In 1853 a group of approximately 70 Waldensians, including men, women, and children left their homes in the Piedmont Valleys and migrated to Salt Lake City, Utah Territory, after being converted by Lorenzo Snow. These Waldensians maintained their cultural heritage, while passing on their mixture of Mormon and Waldensian faiths to their descendants. Their descendants still consider themselves both Mormon and Waldensian, and have met occasionally over the many decades to celebrate both heritages.

The mission closed in 1867, after everyone baptized had either migrated to Utah Territory or left the church.

=== 20th century ===
Unsuccessful attempts were made to resume proselytizing, but legal permission was not granted to do so. Members of the church finally returned to Italy during World War II as foreign servicemen: nearly 2,000 LDS military personnel were in the region during the mid-1940s, and there remains a LDS military presence in Italy ever since.

Vincenzo Di Francesca was one of the first converts in Italy in the 20th century, and his story was documented in the 1987 LDS Church film How Rare a Possession.

• DATA PROVIDED:
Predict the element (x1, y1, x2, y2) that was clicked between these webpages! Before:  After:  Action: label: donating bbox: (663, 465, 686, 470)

• CHECK YOUR UNDERSTANDING:
a) Answer these questions from the passage on the LDS Church in Italy, one per line:
(i) About how many Waldensians left the Piedmont Valleys in 1853?
(ii) In what year did the mission close?
(iii) What was the title of the 1987 film that documented Vincenzo Di Francesca's story?
b) List every four-digit year that appears in the passage on the LDS Church in Italy.
c) Extend the passage on the LDS Church in Italy, starting right after its last sentence.

• ANSWERS FOR THIS EXERCISE:
a)
(i) Approximately 70
(ii) 1867
(iii) How Rare a Possession

b) 1853, 1867, 1987

c)
In 1964 a new Italian-language translation of the Book of Mormon was published, and Ezra Taft Benson successfully negotiated with Italian government officials to allow missionary work to begin again. In early 1965, elders from the Swiss Mission were assigned to cities in Italy, and on August 2, 1966, Benson reestablished the Italian Mission, with headquarters in Florence. By 1971 there was a second mission opened in Italy, and in 1977 there were four missions: Rome, Catania, Milan, and Padova. That same year Spencer W. Kimball visited Italy, the first church president to do so. After many years of effort, formal legal status in Italy was granted to the church in 1993.

== 21st century ==
In 2008, the church announced the planned construction of the Rome Italy Temple, the first temple in Italy.

In 2016, Massimo De Feo became the first Italian national to be appointed a general authority of the church.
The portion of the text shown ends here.